I’m sorry that one day you’ll turn over in the mornings and I won’t be there because at 5 AM I decided I needed more drugs.
I’m Sorry that when you talk to me my mind will be so distant that I couldn’t tell you what you just previously said to me.
I’m Sorry that when you hold my hands they will be frail and weak from hitting and missing veins.
I’m Sorry for getting angry at you when you realize a week has passed since I’ve eaten and you simply just ask if I’m hungry.
I’m Sorry that I’m forcing you to fight for my love.
I’m sorry that you might not win.
So leave now while you can because even just one shot is that consuming.
I have to apologize in advance (written during previous relationship)
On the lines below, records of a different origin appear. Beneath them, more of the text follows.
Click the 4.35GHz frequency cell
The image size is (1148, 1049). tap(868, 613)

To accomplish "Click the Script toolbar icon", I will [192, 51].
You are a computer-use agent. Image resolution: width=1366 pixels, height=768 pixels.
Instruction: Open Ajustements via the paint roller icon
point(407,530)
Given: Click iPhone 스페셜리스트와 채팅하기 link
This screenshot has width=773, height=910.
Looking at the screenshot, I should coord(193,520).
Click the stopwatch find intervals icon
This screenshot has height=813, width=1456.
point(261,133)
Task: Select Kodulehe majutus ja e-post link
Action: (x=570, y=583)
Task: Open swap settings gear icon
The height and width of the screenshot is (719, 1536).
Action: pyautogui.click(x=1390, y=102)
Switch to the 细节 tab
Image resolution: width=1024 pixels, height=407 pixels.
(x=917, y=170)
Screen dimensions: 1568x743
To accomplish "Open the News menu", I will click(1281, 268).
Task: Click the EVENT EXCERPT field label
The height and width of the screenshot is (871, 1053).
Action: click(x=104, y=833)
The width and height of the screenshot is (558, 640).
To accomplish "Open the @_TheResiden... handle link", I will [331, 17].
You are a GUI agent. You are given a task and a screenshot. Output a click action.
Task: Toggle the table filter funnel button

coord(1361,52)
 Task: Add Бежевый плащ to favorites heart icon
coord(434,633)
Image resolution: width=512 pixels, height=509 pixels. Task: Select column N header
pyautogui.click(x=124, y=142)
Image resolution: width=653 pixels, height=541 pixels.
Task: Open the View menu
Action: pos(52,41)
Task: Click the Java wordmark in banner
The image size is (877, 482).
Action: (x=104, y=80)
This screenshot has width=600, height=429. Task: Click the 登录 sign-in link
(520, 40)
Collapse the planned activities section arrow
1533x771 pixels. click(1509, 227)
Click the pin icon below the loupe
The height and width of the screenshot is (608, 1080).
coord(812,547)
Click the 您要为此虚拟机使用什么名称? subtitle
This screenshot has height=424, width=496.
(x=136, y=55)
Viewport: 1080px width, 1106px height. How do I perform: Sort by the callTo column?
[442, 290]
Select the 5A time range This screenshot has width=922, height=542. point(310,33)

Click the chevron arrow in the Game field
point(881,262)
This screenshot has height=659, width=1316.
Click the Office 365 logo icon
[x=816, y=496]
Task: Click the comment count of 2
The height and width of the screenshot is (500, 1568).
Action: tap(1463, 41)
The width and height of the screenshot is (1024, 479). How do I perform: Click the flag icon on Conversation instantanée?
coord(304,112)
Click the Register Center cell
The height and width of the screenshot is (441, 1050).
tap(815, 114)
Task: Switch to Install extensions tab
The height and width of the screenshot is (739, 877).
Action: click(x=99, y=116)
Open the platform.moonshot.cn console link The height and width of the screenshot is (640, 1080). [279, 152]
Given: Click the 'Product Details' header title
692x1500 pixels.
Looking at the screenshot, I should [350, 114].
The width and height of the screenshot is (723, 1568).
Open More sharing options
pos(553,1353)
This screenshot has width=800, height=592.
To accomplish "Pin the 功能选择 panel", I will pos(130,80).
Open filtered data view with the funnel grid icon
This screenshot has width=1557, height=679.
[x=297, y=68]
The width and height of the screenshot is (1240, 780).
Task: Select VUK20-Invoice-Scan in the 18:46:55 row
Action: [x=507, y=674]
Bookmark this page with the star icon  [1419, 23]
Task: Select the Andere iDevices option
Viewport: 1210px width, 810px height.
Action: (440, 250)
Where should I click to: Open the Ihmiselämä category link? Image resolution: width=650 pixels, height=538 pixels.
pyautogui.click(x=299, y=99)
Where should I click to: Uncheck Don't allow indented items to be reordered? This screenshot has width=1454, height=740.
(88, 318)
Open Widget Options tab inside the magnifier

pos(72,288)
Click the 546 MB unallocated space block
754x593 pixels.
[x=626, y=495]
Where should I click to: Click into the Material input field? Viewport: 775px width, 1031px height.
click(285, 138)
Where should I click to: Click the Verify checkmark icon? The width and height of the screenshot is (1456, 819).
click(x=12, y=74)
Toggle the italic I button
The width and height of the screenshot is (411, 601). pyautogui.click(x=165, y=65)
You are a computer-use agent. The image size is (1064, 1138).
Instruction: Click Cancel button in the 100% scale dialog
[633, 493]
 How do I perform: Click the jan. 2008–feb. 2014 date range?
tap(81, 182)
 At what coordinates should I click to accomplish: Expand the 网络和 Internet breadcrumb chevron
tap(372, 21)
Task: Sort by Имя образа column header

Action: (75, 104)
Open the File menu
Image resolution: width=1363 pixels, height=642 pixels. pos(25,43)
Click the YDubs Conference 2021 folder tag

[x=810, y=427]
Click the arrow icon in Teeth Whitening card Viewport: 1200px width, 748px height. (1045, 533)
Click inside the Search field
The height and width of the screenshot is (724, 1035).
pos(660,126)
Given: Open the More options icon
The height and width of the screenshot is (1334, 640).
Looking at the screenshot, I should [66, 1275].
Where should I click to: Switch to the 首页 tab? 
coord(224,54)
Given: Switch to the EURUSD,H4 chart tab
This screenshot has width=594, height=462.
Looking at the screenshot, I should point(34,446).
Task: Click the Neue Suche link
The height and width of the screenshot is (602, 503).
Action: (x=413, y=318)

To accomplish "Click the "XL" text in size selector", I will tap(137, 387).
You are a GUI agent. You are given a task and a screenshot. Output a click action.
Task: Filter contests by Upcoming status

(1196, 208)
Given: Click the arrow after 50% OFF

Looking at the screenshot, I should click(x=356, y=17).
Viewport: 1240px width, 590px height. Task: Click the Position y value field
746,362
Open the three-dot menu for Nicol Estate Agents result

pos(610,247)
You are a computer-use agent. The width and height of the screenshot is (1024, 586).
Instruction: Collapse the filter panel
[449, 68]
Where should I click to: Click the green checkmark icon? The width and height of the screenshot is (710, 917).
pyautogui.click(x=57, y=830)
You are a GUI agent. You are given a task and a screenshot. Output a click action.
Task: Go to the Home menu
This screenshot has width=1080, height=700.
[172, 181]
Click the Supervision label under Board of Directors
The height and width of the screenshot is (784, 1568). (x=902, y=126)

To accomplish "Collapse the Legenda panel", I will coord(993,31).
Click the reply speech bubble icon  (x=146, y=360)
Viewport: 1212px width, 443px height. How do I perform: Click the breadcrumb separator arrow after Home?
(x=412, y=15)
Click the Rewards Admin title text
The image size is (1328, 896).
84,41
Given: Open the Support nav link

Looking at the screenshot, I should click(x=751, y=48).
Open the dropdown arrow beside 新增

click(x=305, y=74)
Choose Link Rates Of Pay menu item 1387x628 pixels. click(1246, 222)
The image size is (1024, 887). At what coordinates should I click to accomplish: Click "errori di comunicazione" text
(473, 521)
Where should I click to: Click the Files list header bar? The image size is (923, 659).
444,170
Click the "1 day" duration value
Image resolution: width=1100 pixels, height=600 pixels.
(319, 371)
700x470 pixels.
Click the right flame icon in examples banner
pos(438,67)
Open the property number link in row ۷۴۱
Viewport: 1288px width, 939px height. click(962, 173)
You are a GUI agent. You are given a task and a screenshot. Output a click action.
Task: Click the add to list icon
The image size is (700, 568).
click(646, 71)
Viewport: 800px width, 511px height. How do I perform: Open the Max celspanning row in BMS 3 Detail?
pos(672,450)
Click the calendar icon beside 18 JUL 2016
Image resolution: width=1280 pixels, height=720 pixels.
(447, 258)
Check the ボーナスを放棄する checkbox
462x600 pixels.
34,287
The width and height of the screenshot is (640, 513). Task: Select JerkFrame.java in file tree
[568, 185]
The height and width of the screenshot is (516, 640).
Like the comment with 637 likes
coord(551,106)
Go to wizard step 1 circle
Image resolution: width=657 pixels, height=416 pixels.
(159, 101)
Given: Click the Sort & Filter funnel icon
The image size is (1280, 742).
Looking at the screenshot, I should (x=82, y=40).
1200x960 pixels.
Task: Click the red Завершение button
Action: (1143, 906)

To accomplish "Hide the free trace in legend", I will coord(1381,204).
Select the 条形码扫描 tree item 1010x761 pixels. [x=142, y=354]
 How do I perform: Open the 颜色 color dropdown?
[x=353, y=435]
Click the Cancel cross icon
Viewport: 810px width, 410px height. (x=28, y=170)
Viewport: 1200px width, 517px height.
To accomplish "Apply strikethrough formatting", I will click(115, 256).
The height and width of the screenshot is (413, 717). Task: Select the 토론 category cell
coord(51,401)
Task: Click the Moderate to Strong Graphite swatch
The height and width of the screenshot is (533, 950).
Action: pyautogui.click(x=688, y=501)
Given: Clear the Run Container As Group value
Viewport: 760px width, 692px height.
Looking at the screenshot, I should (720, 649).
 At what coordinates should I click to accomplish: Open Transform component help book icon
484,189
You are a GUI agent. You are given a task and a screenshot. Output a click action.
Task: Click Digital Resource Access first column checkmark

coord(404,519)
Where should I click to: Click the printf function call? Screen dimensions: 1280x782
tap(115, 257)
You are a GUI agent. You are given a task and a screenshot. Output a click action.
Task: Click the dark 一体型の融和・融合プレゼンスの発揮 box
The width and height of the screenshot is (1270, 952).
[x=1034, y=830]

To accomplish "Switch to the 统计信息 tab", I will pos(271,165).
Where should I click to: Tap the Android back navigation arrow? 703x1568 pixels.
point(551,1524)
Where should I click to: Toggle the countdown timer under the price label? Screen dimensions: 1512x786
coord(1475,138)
Do you ever wake up in the morning, and one of your parents is talking to you, and although you’re responsive, you’re still half asleep and barely paying attention? That’s what nodding out is like, except a million times better. For me, time stood still. Life continued on around me, and I could tell it was, but I was stuck in my own little bubble of content-ness. I felt like hours would pass, but in reality it would only be minutes. My body would tingle, and nothing could bring me down. I was on cloud nine; my own little personal Heaven.
And then…then the climax would end. I would still be “half awake” but I would start to itch. Disappointment would sink in as I realized it was ending. Then I would wake up some more…and fuck, the itchiness was awful. All my false happiness was swept away, and all the dark emotions came back. Except this time, they seemed to be worse.